On July 13, 2023, Reynolds and Reynolds announced the acquisition of Xzilon, a company that develops products that provide exterior and interior coating protection for vehicles.

==Current software and services==
Reynolds and Reynolds is a software and document printing company that primarily serves the automotive industry. It develops and markets the ERA and POWER suites of auto dealership management systems. Its software is used for inventory, accounting, contract documents and other business logistics. For example, one Reynolds application called AddOnAuto can visualize what a car will look like with accessories, while docuPAD adds a touch-screen on top of a desk that customers use to go through vehicle sales paperwork and interact with options. Reynolds also provides paper business forms, consulting and training. It provides some software and services to other industries, like medical and insurance. Its customer service has been recognized with awards like the STAR (Software Technical Assistance Recognition) Award from The Help Desk Institute. It is one of the three largest vendors in the dealership management software segment.

===Product history===
Reynolds and Reynolds started as a printer of standardized business forms on carbon paper. By the 1940s, Reynolds' business was divided into four main areas: automotive, medical, custom forms and Post-Rite Peg Boards. Reynolds' first electronic accounting service was introduced in 1963. Its parts inventory software product, called Electronic Parts Inventory Control (EPIC), was released in beta in 1966. It was renamed upon full release the following year as RAPIC. This was followed by the accounting and management software called LEASe and an accounts receivable product.

At first clients sent hole-punched accounting records to a Reynolds processing center, which would print a complete accounting that is sent back to the client by mail. The development of modems and internet technology in the 1970s led to several advancements. Reynolds provided 3,600 specialized modems to dealerships between 1974 and 1978. The modems communicated with Reynolds' VIM-brand minicomputers at 80 Reynolds locations, which provided computing power and printed forms. This eliminated the need for clients to ship data to Reynolds in tapes and allowed daily access to online services. By the end of the 1970s, batch processing and computer processing centers were being phased out in response to personal computers kept at the dealership. In the years 1978 and 1982, Reynolds introduced VIM-brand computer systems that were kept at dealerships.

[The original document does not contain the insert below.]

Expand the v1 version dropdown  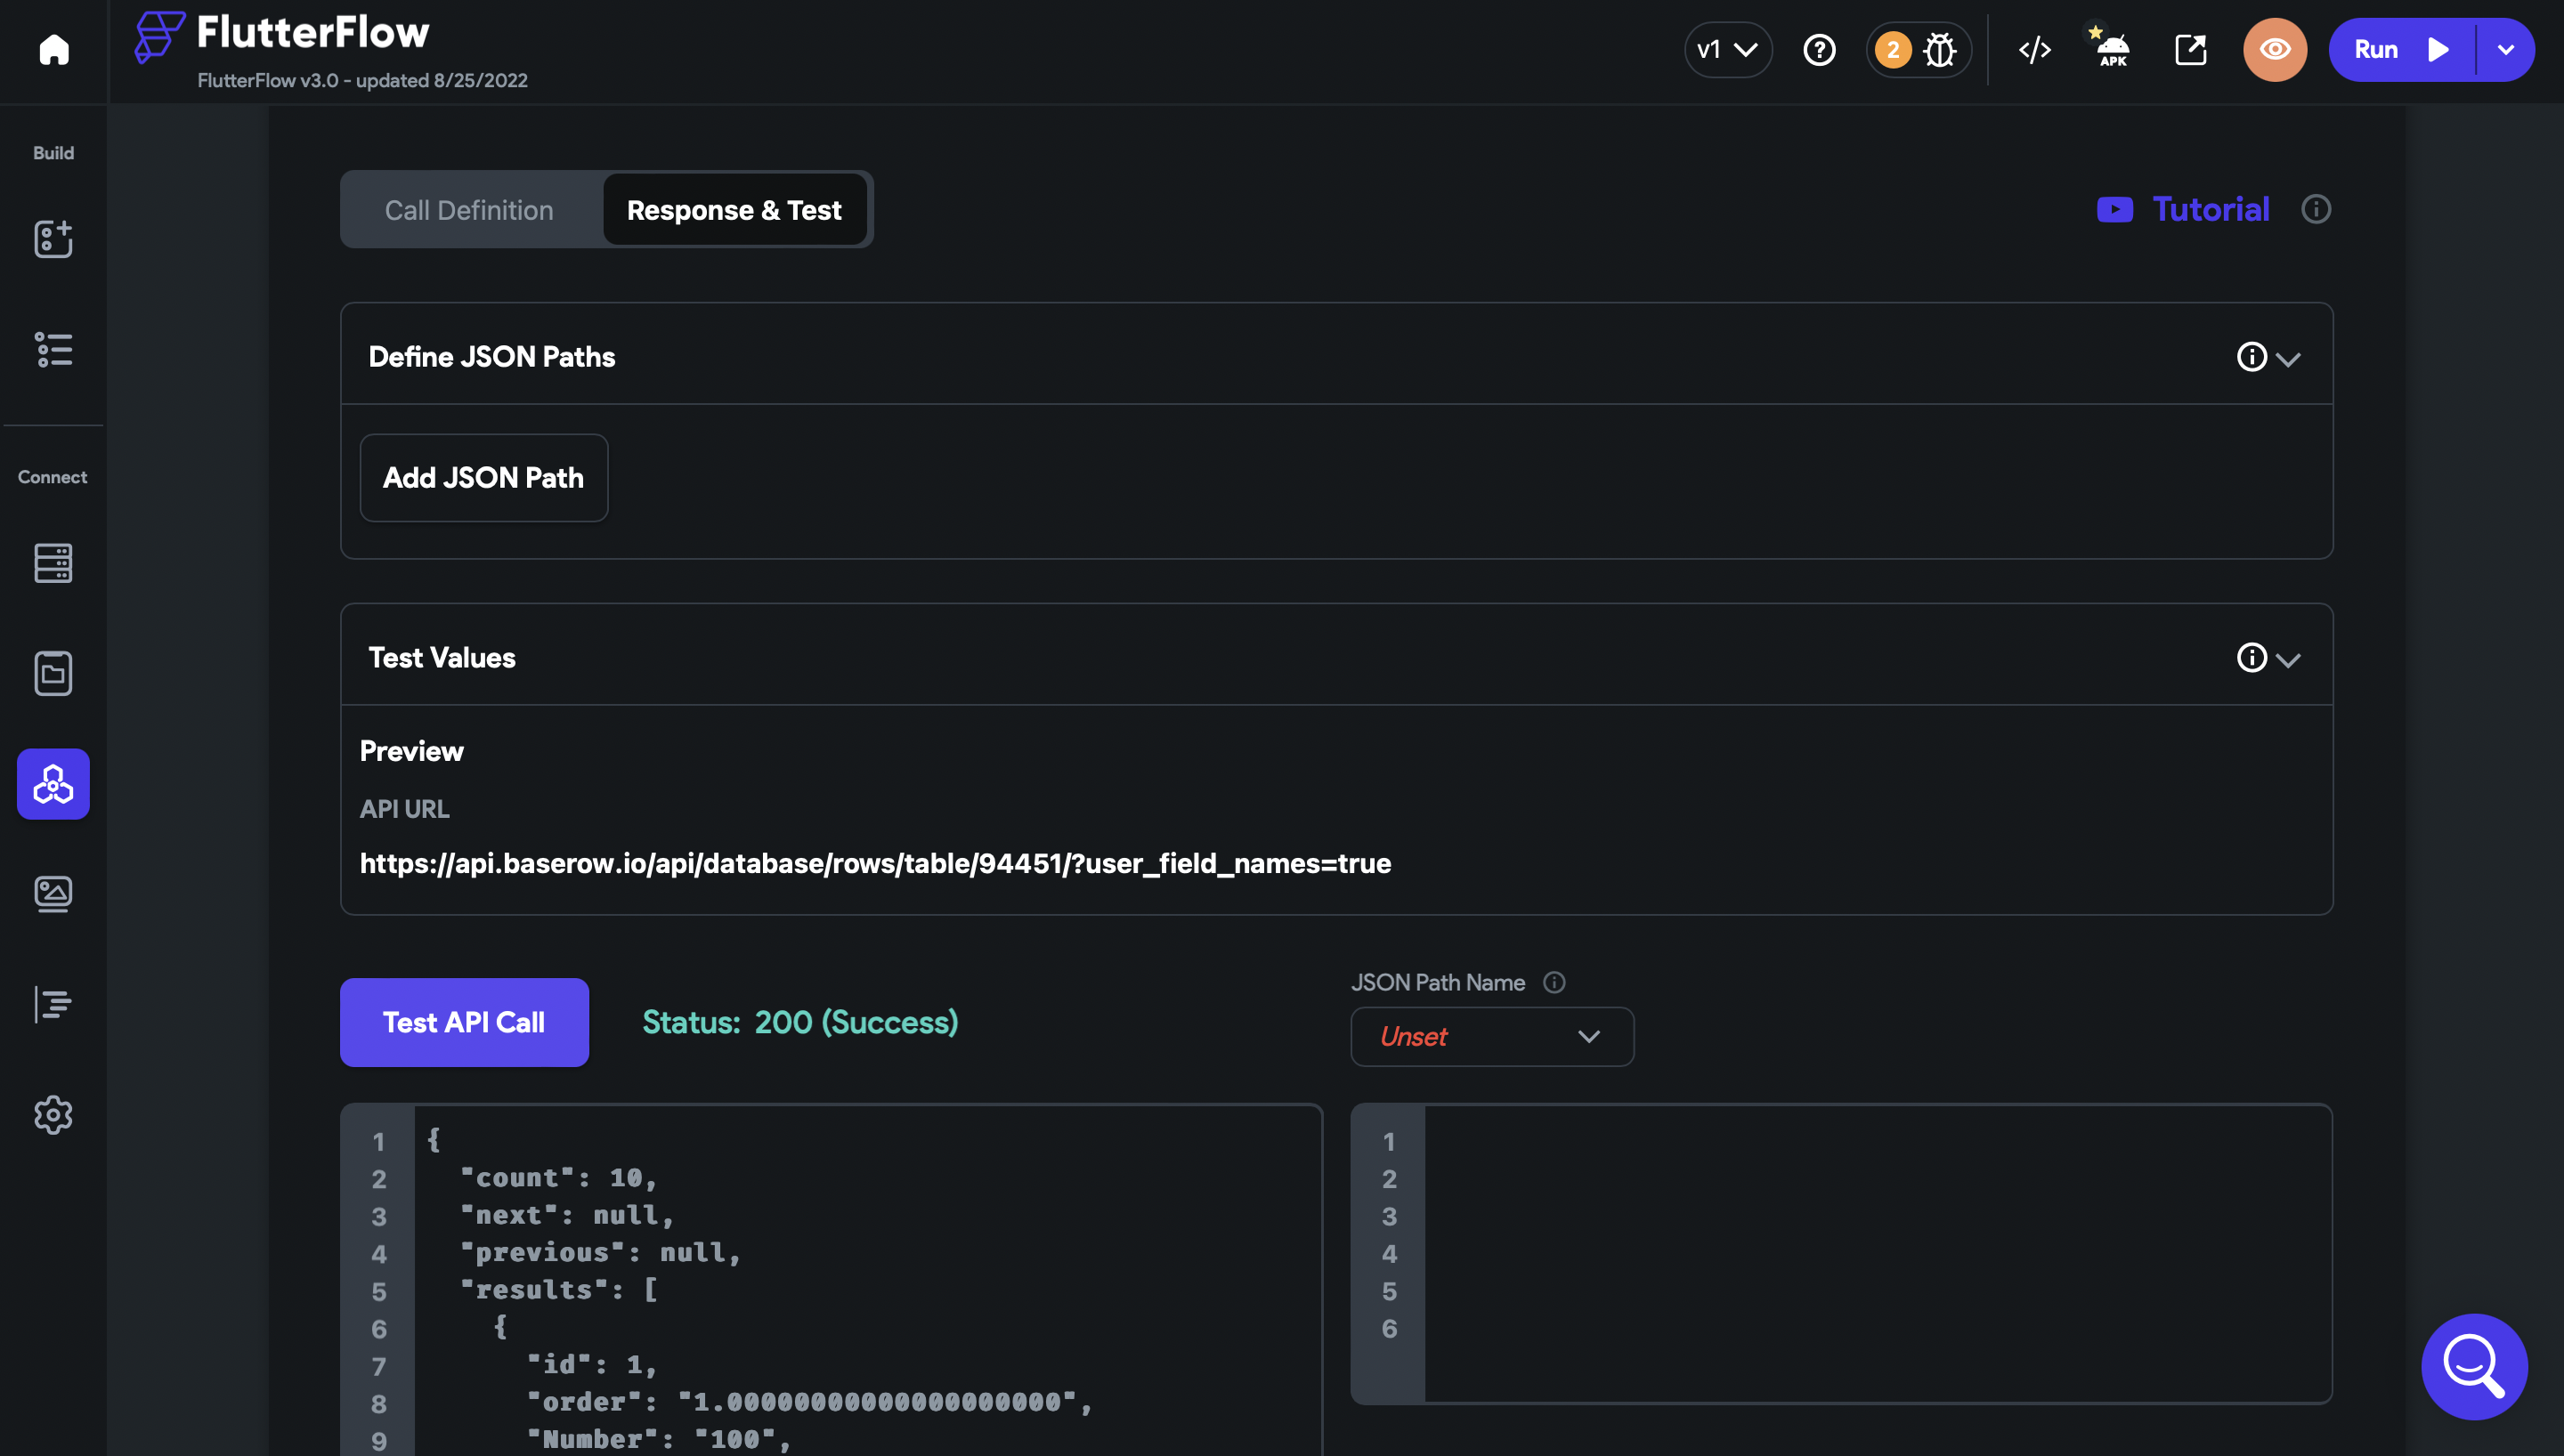pos(1727,49)
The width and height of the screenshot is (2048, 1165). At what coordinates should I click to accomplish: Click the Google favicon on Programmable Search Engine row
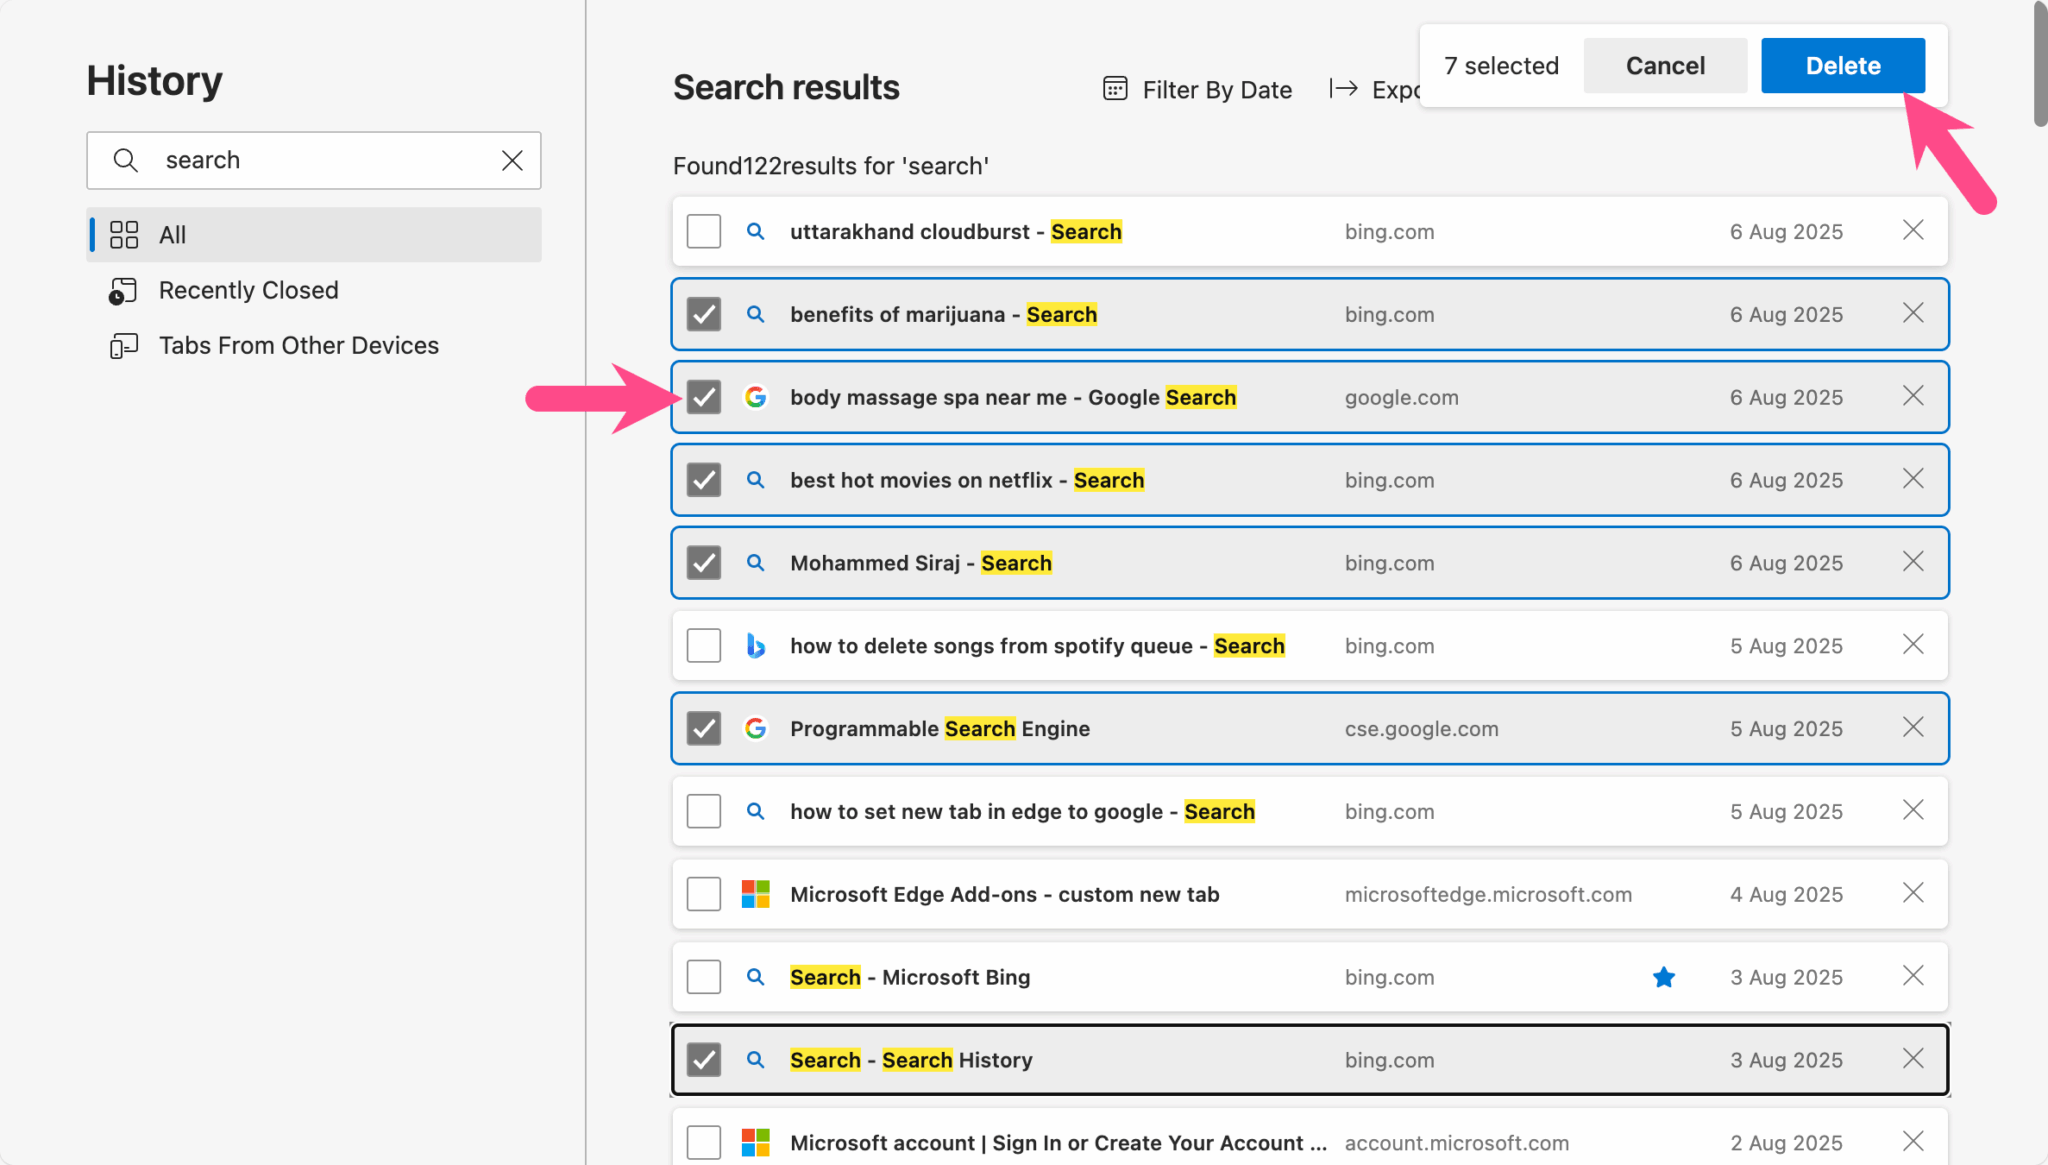pyautogui.click(x=756, y=728)
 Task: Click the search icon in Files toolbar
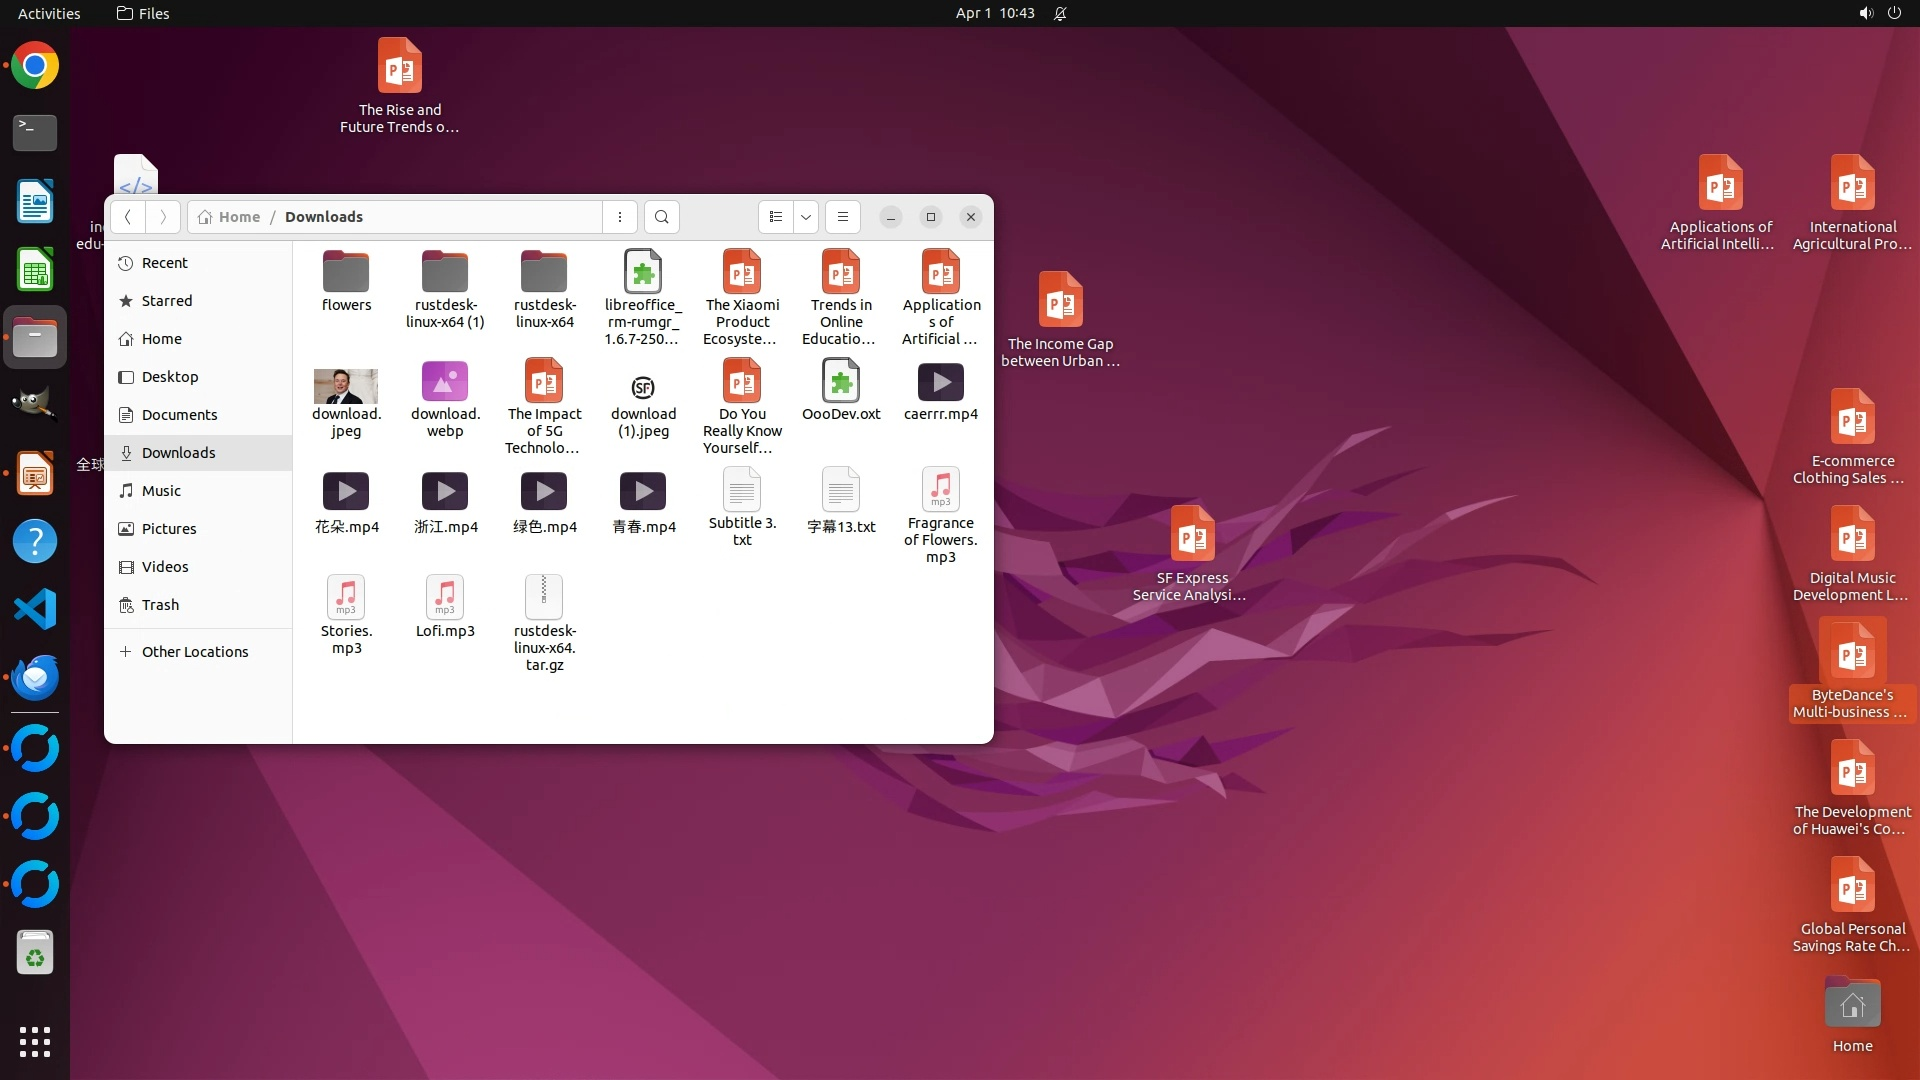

By 1986, the VIM-based dealer management computer systems had helped Reynolds acquire a 45 percent market-share and was on its fifth generation with 9,000 installations. In 1987 Reynolds moved to a software model with its first release of the ERA dealer management software, which was a complete rewrite of its prior programming. ERA allows users to manage logistics for sales, finance, service and parts across departments. That same year Reynolds developed a digital, graphical parts catalog program for selecting and ordering automotive parts. This was followed by the Vehicle Locators and Marketing Network sales toolsets.

By 1997, Reynolds and Reynolds had more than 30 applications for various functions of a car dealership. In February 2000, Reynolds formed a joint venture with Automatic Data Processing, Inc. and CCC Information Services, Inc. to create a web-based dealer-to-dealer parts network called ChoiceParts.

In January 2002, Reynolds and Reynolds announced it was switching from a Unix to a Windows-based system for its core software. This caused "a flurry of discussion in the automobile market." According to Automotive News, the Unix-based system could support more users, but the Microsoft software was compatible with more of the newer applications being used by dealerships. Reynolds also developed the Reynolds Generations Series Suite in collaboration with Microsoft, but the product was not successful in the marketplace. It was discontinued in 2005.

In 2011 Reynolds and Reynolds introduced the current version of its dealer management software, called ERA-IGNITE, which reduced the number of screens needed to perform tasks by two-thirds.

In 2024, Reynolds and Reynolds decided to end their digital advertising services.